# Feeding and Lighting Schedule



## indian09 (Oct 27, 2008)

I am fairly new to Cichids and have had my tank up an running for about 3 weeks. The fish are doing great and very enjoyable and full of personality. The one issue I am having is coming up with an appropriate feeding/lighting schedule.

Currently I am turning on the lights at 7:45am and feeding, return from work between 5:30 and 6:00 and feeding and feeding again at 10pm and then turn of the lights. I realize that this is proabably too much light but I have been doing this to get in 3 feedings (all small, about 1 minute).

I am going to be getting a timer to regulate the timings (I have noticed that it take about 10 minutes for the fish to wake up). Assiming that I cut down the lighting to 12 hours 7:30 - 7:30, is two feedings adequate? Should I give them longer times to eat? I am afraid of overfeeding. Can I feed them without the lights on?

In my tank I have:
Melanochromis Auratus
Melanochromis vermivorus
Pseudotropheus estherae
Aulonocara maylandi
Syn. Euruptus (I think)

I appreciate the help


----------



## sjlchgo (Mar 2, 2008)

For the fish, the lighting kind of helps them determine seasons. 12 hours of light suggests to them it's summer. If you have plants you'll need this amount of lighting. I have night lights so I turn them on(7 pm ish) an hour before lights out(lights out about 8ish) and then they are turned off just before bed(about 11ish).
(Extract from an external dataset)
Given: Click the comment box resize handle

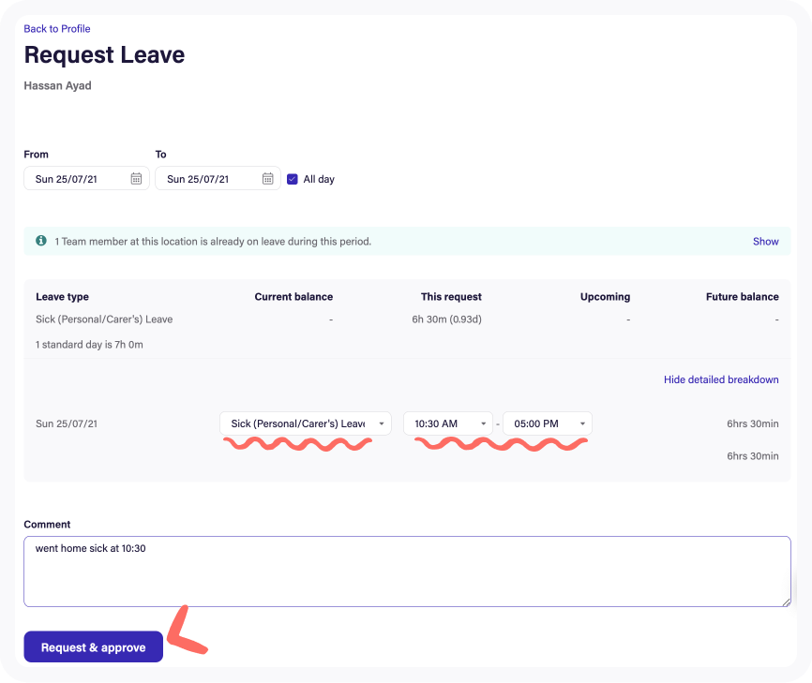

I turn the night lights on at 6:30a and the full lights on at 7.


----------



## indian09 (Oct 27, 2008)

Thanks for the reply.....Do you ever feed your fish during the night/lights off.?


----------



## sjlchgo (Mar 2, 2008)

I do because I have Plecos and Loaches both which are nocturnal.


----------



## DJRansome (Oct 29, 2005)

Once daily feedings are plenty. If you want to do two (I would not even consider three) then set your light timer to turn on for a hour in the am, off during the day and on again for 4-6 hours in the evening when you want to view the tank.
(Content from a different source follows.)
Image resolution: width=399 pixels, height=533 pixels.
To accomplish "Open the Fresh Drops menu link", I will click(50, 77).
With that feeding and lighting schedule, I predict algae, LOL!


----------



## indian09 (Oct 27, 2008)

Thanks for the reply....I know it's a bit of a dumb question, but I have not been able to find alot of information on the subject.
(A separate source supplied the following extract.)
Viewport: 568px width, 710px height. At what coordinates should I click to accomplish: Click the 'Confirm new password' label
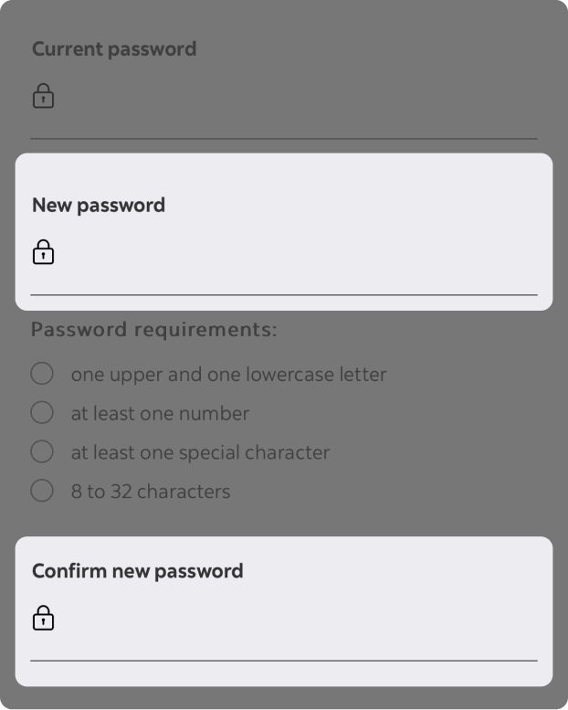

The articles that I have read indicated that feeding 2,3 even 4 small meals a day is preferable. I like the idea of one hour in the morning and then a few hours in the evening as this would allow me to enjoy the tank when I am home. Does this throw off the fish at all?


----------



## TrashmanNYC (Dec 10, 2007)

my light is on a timer.........6pm to 11pm


----------



## prov356 (Sep 20, 2006)

Keep in mind too that fish will respond to any natural light that comes into the room. You could set the 
lights to turn on early in the AM, turn back off sometime after dawn, and then on again towards evening 
when you'd be home again. That would give them a somewhat normal day/night cycle, assuming 
that there are windows in the room, of course. It'd also limit the hours of tank lighting, so you could have 
some control over algae growth. The three feedings per day are fine for most fish, if they're light 
feedings. I wouldn't feed with lights out unless there was some daylight in the room and the fish were 
active, or the fish were night feeders. On one of my tanks, the lights come on from about 2:30PM to 
10:30PM, and I feed twice per day around 4PM and 8PM. They'll adjust to a lot of different things and do 
fine.


----------



## wcvanorman (Dec 26, 2005)

esonally I follow the light and dark schedule outside. When the sun comes up, I turn the light on and feed them. At night just before full dark I feed them a small amount, a little at a time to allow them to eat it all and none to get away, and then I turn the lights out about 5-10 minutes later. In the morning I also scatter a few algae chips in the tank, for them to find. It keeps them busy trying to find them ad then grab it out of each others mouths. I'd rather they grab a algae chips then at fins. Plus it's fun to see them find them and flee to a hidey hole hoping no one else sees it.


----------



## cindylou (Oct 22, 2008)

My lights go on at 8 am (feed) Then I feed between 4 and 5 pm lights go out at 6 pm and moonlights are on till around 11 pm. Everything is doing well..No algae problems at all.. :dancing: :fish: :fish:


----------



## venustus19 (Aug 30, 2007)

i'm with trashmanNYC on this one... my lights come on right about the time i get home(5:30-6), then off around 11pm... i do have small block windows in basement, which let in some light, plus one of my dogs is crated in basement, so there is a lamp on also, which i am sure helps a bit, but i only feed my main tank 1 time a day, usually right when i get home.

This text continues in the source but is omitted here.